Laura Rojas will not be accepting Culture Care Au Pair’s offer, as of now.
On 4th of July both host parents died in a murder-suicide. Seemingly leaving the au pair with careless procedures from her au pair agency Culture Care Au Pair. A feeling of an Endless Nightmare for Laura leads to restless nights. Laura Rojas, a former au pair of the Talarico family in North Carolina, felt left alone with no support.
On July 11, Laura was placed on a flight back home to Colombia by Culture Care. Daniela, a friend of Laura’s, responded to a comment from Culture Care Au Pair by saying that “…the only thing Culture Care did was sent her back to her home country, that’s the way how you guys solve problems related to Au pairs.” Since July 11th, social media exploded with the #TogetherForLauraRojas movement as the au pair community comes together to support Laura. On July 13 Culture Care posted the following as a comment on their latest Facebook post that’s related to a summer to do list.
Several people responded to the latest post of Cultural Care taking a stand for Laura. Culture Care removed all these comments. Leading to people returning to the post and posting comments once again.
“Offer support” , meaning a small amount of compensation. The program itself cost 3.850.000 pesos. With further cost such as a visa, a drivers license, medical exams and so forth the cost leads up to around 6.000.000 – 7.000.000 pesos. Cultural Care Au Pair offers Laura exactly 3.850.000 pesos.
Right after the trauma that Laura experienced, Culture Care Au Pair had Laura sign documents to protect the agency from any legal actions. Laura explained that “ …I was not in my senses because I did not sleep whole nights. I was not able to make decisions. I feel that July 4 was yesterday. And these eight days an endless nightmare of a thousand questions.”
While Laura was still in the USA she received 1 or 2 online “chat support” with a person she had never met before. Laura felt unsure if the online sessions were real and therefore demanded a personal one on one session from spanish-speaking support. In result Laura received only one personal psychological session. The psychologist concluded that Laura have severe stress because of the events that happened and she’ll need another 11 sessions after that one session. That is 12 sessions in total.
All this lead to Laura not accepting the offer of low compensation from the au pair agency as of now. She is currently busy with the process with the State Department to see how everything evolves. Laura feels that the amount is not enough compensation. She feels that it does not match with what she had planned for her year aboard as an au pair in the USA.
Right now Laura is focused on her own health. Before she concludes any life decisions she wants proper psychological help to support her with the trauma. Once she has gone through the procedures needed, she will make decisions regarding the agency and the situation.
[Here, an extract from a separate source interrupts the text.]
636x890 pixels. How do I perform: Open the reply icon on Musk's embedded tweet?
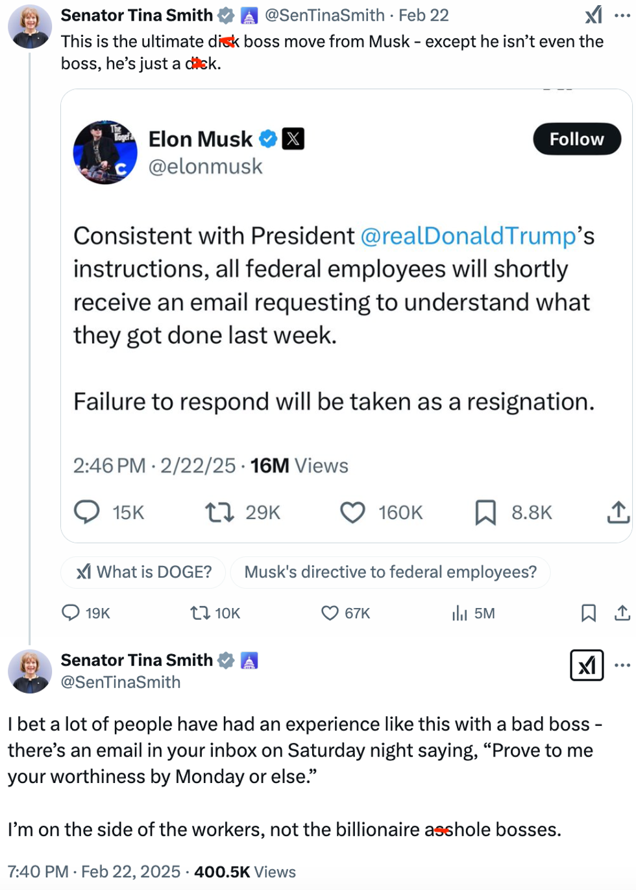click(86, 513)
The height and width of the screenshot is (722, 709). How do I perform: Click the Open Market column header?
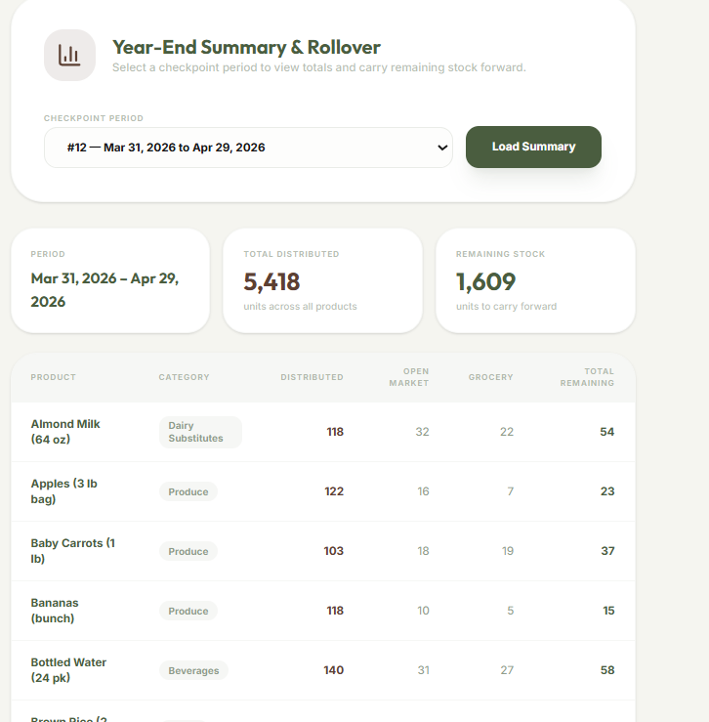[x=409, y=377]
According to Laura’s friends, she still feels that the agency barely cared about her. Apparently the au pair agency back in Colombia was not aware of the situation until her mom contacted them. Laura really felt alone during this time of darkness in the USA.
In conclusion, the questions that arise form this: What happens to au pairs during unplanned events such as this? What are the responsibilities of au pair agencies? Is it not human to take the needs of mental health first in consideration after trauma such as the events of Laura’s story?